** RECORDS SUPPLIED **

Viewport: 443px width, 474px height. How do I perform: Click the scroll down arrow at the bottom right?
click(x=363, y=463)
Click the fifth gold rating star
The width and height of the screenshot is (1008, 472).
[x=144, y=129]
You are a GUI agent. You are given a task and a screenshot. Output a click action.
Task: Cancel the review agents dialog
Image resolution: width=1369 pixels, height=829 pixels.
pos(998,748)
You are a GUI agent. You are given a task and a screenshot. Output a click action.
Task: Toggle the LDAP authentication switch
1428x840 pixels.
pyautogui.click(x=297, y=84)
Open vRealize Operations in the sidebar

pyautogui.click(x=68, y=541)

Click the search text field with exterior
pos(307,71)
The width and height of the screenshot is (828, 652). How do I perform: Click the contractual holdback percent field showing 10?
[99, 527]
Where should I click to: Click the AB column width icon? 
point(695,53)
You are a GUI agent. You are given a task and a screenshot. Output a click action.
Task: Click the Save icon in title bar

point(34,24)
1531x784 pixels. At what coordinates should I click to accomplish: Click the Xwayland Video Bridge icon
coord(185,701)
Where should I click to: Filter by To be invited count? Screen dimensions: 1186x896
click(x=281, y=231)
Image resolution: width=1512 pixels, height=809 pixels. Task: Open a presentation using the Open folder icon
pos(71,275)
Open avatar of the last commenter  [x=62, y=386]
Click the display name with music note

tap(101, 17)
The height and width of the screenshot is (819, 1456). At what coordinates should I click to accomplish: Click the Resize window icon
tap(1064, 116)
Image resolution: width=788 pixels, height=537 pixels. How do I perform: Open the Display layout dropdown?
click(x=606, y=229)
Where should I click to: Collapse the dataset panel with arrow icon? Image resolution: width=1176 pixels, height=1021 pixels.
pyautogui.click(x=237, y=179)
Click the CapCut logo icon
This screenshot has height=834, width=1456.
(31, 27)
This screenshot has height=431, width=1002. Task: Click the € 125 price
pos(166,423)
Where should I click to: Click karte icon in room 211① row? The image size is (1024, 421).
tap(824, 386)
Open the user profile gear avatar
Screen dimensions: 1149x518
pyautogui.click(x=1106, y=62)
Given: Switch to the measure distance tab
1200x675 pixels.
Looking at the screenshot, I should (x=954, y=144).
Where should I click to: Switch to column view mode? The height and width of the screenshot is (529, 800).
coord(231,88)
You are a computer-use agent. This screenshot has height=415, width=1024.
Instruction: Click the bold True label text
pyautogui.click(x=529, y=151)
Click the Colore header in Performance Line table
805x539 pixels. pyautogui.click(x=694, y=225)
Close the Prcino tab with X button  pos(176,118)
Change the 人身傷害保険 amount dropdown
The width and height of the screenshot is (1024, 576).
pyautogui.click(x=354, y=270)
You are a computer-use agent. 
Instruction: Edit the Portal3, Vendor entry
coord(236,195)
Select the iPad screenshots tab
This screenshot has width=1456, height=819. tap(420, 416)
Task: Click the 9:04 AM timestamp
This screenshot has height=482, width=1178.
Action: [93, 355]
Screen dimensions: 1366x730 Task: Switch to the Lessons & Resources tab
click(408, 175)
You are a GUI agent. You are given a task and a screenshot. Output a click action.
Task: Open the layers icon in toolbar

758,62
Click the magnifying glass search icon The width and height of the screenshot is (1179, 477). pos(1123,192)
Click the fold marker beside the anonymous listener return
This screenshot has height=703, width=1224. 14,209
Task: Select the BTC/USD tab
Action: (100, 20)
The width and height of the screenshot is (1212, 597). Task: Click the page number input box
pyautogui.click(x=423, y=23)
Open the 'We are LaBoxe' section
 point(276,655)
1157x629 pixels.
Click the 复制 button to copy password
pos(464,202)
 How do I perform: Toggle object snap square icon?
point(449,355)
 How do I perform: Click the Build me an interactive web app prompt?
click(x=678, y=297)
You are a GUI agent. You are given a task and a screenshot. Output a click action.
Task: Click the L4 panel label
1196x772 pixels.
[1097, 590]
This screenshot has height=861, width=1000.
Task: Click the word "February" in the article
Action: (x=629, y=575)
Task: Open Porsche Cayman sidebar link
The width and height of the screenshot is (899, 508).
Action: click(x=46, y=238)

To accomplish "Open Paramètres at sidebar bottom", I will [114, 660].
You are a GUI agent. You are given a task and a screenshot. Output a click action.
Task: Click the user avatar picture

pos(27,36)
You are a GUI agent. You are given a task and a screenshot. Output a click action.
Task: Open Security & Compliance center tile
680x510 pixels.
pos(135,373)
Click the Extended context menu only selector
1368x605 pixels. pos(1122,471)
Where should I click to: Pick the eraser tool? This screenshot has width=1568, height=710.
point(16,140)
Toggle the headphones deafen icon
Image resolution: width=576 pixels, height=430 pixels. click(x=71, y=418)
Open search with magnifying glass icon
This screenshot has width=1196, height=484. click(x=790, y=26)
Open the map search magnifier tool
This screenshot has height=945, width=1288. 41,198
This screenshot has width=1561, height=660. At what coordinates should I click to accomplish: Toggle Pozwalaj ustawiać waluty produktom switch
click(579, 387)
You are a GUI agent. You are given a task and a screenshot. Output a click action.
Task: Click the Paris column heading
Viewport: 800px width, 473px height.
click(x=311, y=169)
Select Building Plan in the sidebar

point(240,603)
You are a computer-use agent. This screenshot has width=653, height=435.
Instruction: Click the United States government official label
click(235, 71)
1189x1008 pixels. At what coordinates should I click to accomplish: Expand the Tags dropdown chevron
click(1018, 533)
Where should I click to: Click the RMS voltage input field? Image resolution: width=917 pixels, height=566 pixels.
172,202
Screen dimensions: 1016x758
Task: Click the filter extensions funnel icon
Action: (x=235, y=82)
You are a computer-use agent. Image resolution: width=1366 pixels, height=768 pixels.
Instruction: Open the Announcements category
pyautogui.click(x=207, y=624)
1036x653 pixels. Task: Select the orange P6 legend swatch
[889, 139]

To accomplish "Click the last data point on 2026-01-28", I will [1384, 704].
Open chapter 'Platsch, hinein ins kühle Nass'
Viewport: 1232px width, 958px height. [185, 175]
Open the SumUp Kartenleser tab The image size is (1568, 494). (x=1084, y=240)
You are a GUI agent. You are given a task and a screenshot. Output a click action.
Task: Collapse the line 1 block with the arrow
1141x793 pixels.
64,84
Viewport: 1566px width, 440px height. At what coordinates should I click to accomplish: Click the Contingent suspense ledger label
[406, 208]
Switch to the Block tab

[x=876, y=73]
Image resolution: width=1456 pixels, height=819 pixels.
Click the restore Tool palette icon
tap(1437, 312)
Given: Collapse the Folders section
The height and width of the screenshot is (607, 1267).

** TASK GOAL **
How many lines of the listing above contain the string "point"? Reply with the number alone.

** ANSWER TO THIS EXERCISE **
7